■ **Requirements**: Convert the lines below into a Markdown table with two columns, "No." for the row number and "Text" for the line, skipping any blank lines.

— start Material for this exercise —

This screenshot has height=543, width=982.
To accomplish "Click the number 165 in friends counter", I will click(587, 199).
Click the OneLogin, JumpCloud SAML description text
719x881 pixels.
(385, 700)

— end Material for this exercise —

■ **Reply to the task**:
| No. | Text |
|---|---|
| 1 | This screenshot has height=543, width=982. |
| 2 | To accomplish "Click the number 165 in friends counter", I will click(587, 199). |
| 3 | Click the OneLogin, JumpCloud SAML description text |
| 4 | 719x881 pixels. |
| 5 | (385, 700) |